常榮面露難色地沉吟少許,給了個模糊的答案,“目前病人后腦的創面都已經清理干凈,具體清醒的時間,還要看他的恢復情況。
我們剛剛檢查發現,病人之前似乎沒有得到良好的照顧,傷口有一點發炎的跡象,不過并不嚴重,所以您不用擔心。”
聞此,黎俏半闔著眸,手指蜷縮。
一陣沉默過后,她垂視著自己的指尖,不溫不火地說道:“麻煩院長,把這些話和門外的人說一遍。”
門外?
常榮下意識往外看了看,除了云總和雨總,還有一個長相特別妖艷的女人。
他見商郁沒有反應,忖了忖,立馬低頭應聲,“好的。”
常榮很快出了門,把話又重復了一遍,流云和落雨點點頭,兩人目光一致地看向了對面的南盺。
而南盺聽到這些,早已臉色煞白,神情恍惚,身形不自禁地晃了晃,后背生生撞在了墻面上。
傷口有感染跡象,腦部還有殘留碎片。
難怪他一直昏迷,自己還是沒照顧好他。
常榮不明所以,和流云二人打了聲招呼,又趕忙去安排病人術后的事宜。
這可是衍爺親自送到醫院的病人,絕對不能怠慢。
休息室,黎俏緊繃的神經終于松懈下來。
她窩在男人身邊,眉眼低垂,懶散的姿態有點頹靡。
“不打算回去睡覺?”商郁側目睨著黎俏,指腹在她紅潤的眼尾輕輕拂過。
黎俏淡淡搖頭,語調很低,卻透著一抹堅持“我想等他醒過來。”
男人眉骨下的沉眸暗了暗,摟過她的肩拍了兩下,“他隨時都能醒你也隨時可以來今晚先回去睡覺我讓流云守著。
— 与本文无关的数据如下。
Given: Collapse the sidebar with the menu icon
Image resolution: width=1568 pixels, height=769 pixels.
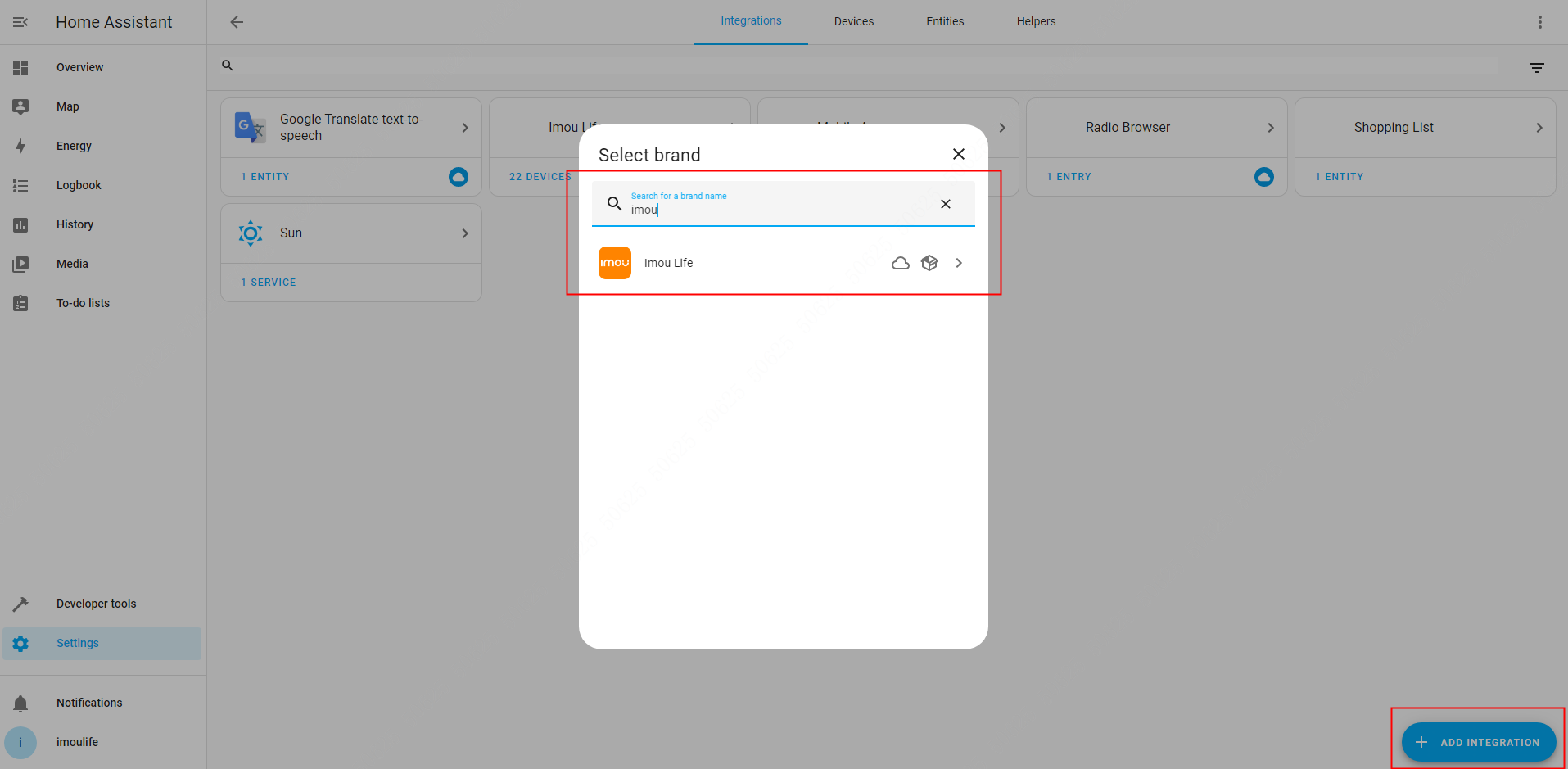Looking at the screenshot, I should [x=20, y=22].
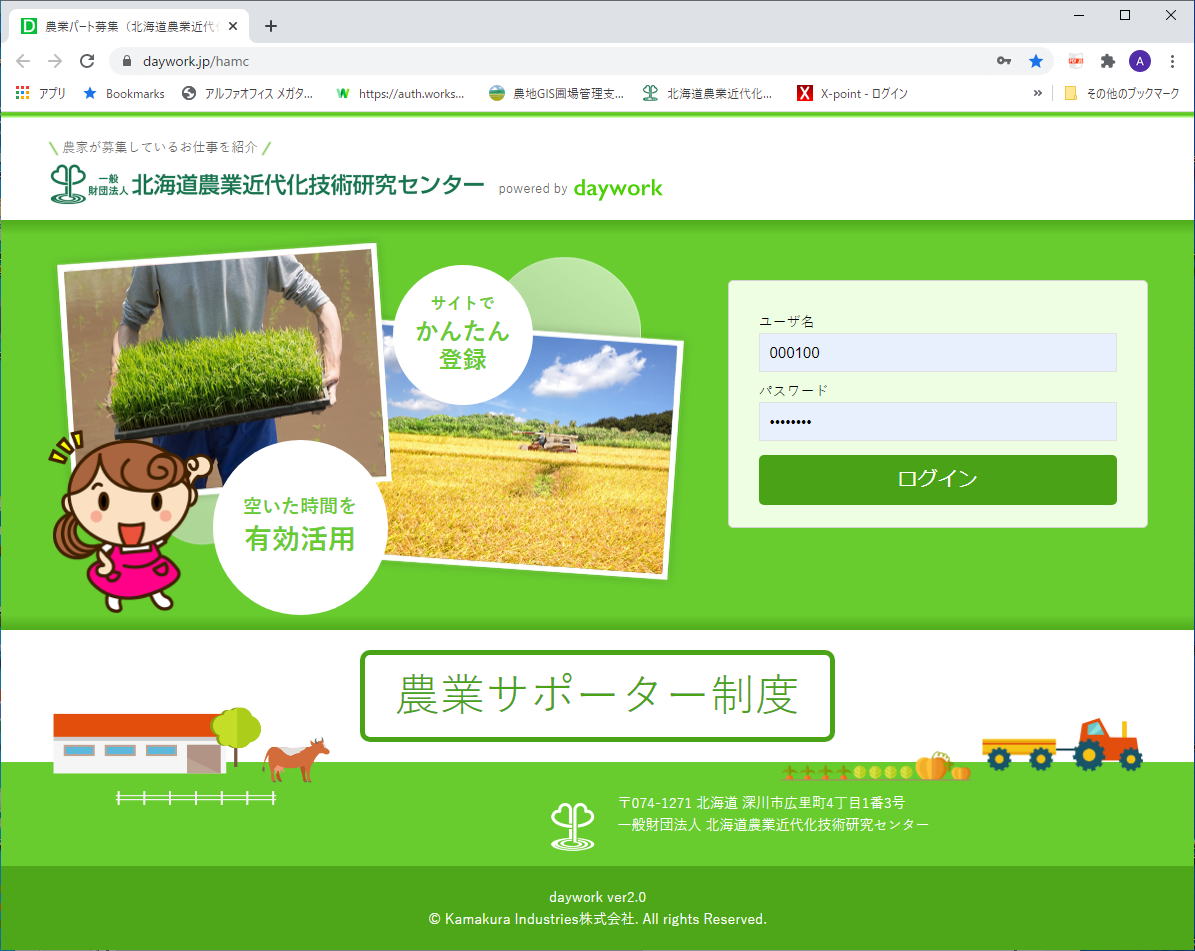The width and height of the screenshot is (1195, 951).
Task: Expand hidden bookmarks with the chevron
Action: [1037, 93]
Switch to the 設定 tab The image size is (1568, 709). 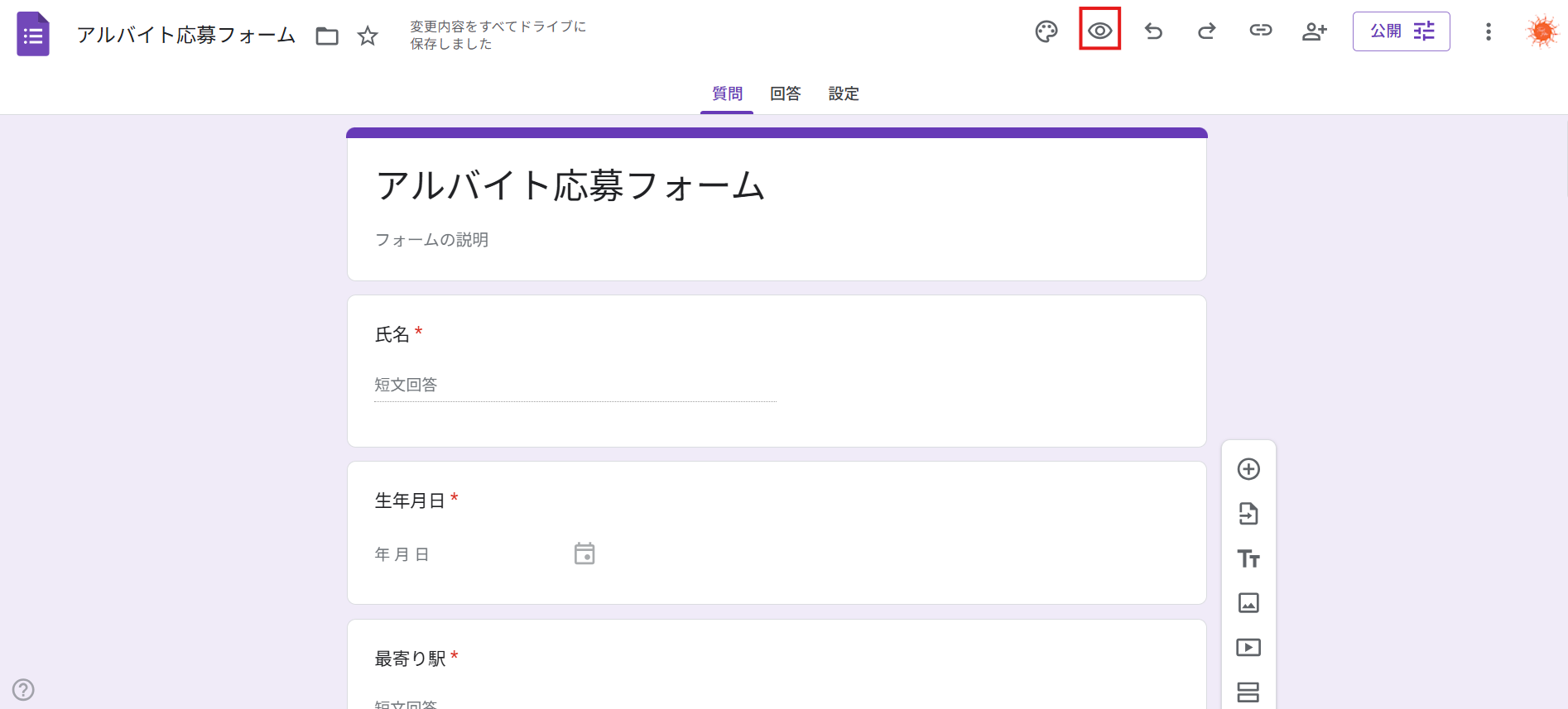tap(843, 93)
”
黎俏枕著他寬厚的肩膀,搖頭想拒絕,但話沒出口就被男人以唇封緘。
更多的話都被吞入腹中她沒什么力氣回應,只能盡量仰頭感受他的霸道。
后來,黎俏被親的迷迷糊糊的頭腦發昏腳步也有點飄。
直到走出醫院上了車還沒回過神。
當晚流云和南盺留守在醫院黎俏則被強行送回了宿舍。
安靜的宿舍樓中商郁在前,右手牽著落后兩步的黎俏,隨著他們走過,感應燈依次亮起。
進了門,黎俏去了浴室她掬了一捧涼水撲在臉上迷糊的神智也清醒了不少。
黎俏雙手撐著琉璃臺水珠順著白皙精致的下顎往下滴落。
望著鏡中神色疲憊的自己她扯了扯嘴角,臉都沒擦都走出了浴室,一抬頭怔了,“你還沒走?”
客廳里,沒有開大燈,只有四周吊頂的裝飾燈帶散發著暖黃的光。
眼前,商郁慵懶地坐在落地窗前的單椅中,襯衫領口開了幾顆扣子,暖燈落在他身上,人影昏黃,如同一幅嵌在黑夜中的名畫。
男人從窗外收回視線,深眸融了光的暖,對著大床昂首,“去睡覺。”
黎俏站在原地沒動,看了看他,又瞥了眼床頭,“那你呢?”
商郁眸光綿長地望著她,透著幾分耐人尋味的薄笑,直到黎俏眼神閃爍,男人才放下腿,起身走向她,揚唇道:“哄女朋友睡覺。”